I'm going to avoid your specific question for a moment to look at the big picture.
Struts is a Model/View/Controller (MVC) framework and one of it's purposes is to make it easy to divide up your logic between view and model components. When you design a Struts application, you need to bear this in mind.
The reason I mention this is that a
JSP is a view component and populating an ArrayList is generally not something you would want to do in a view component.
You should do this in either one of your model classes, or in your Action class. Once the action class has created it and put it in some scope, the JSP can use it.
Now, back to your original questions. You can instantiate a new ArrayList with a <jsp:useBean> tag, but not with a <bean:define> tag. The thing you need to realize, though, is that the <bean:xxx> tags were meant to work only with JavaBeans and ArrayList is
not a JavaBean. Even if you have an instance of it, you can't change it or add to it with <bean:xxx> tags or any other struts tags because it does not follow the JavaBean conventions for naming methods (they don't start with "get" or "set").

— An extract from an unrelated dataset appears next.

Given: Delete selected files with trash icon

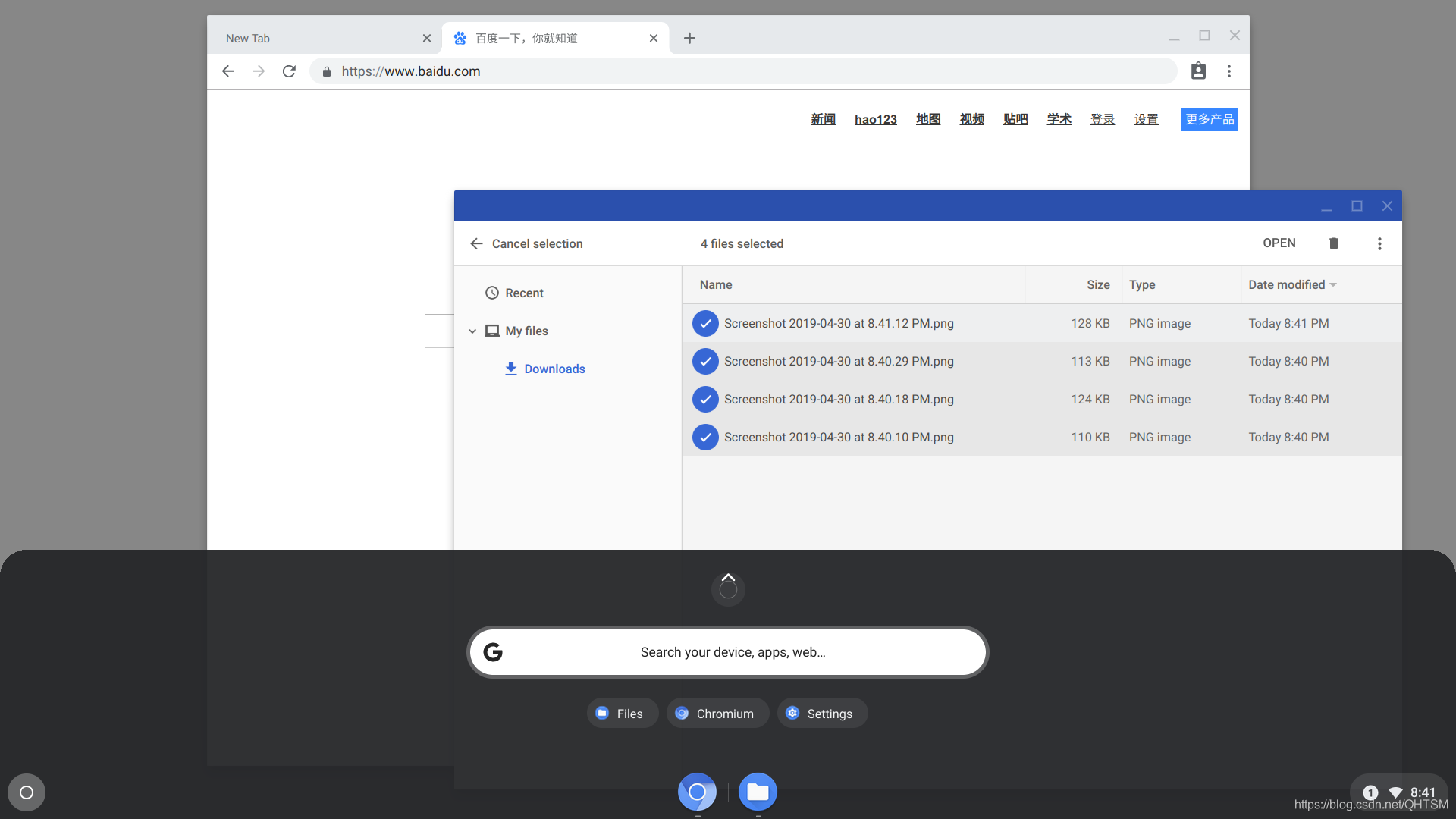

I'd suggest instantiating and populating the ArrayList in the action class that forwards to this JSP, and then putting it in request scope.
Regarding your second question, my advice is to not use <logic:xxx> tags at all, but to use JSTL tags instead. JSTL is much more powerful and more a standard part of
Java EE.
JSTL does automatic type conversions, similar to JavaScript, and that would come in handy in your example. Here's how you'd do it in JSTL:
<c:set var="x" value="3" />
<s:set var="y" value="5" />
<c:if test="${x > y}" >do something</c:if>
Note that without JSTL's automatic type conversion, it would do a
String comparison rather than a numeric comparison. In a string comparison, if x is "10" and y is "5", "x > y" would evaluate to false.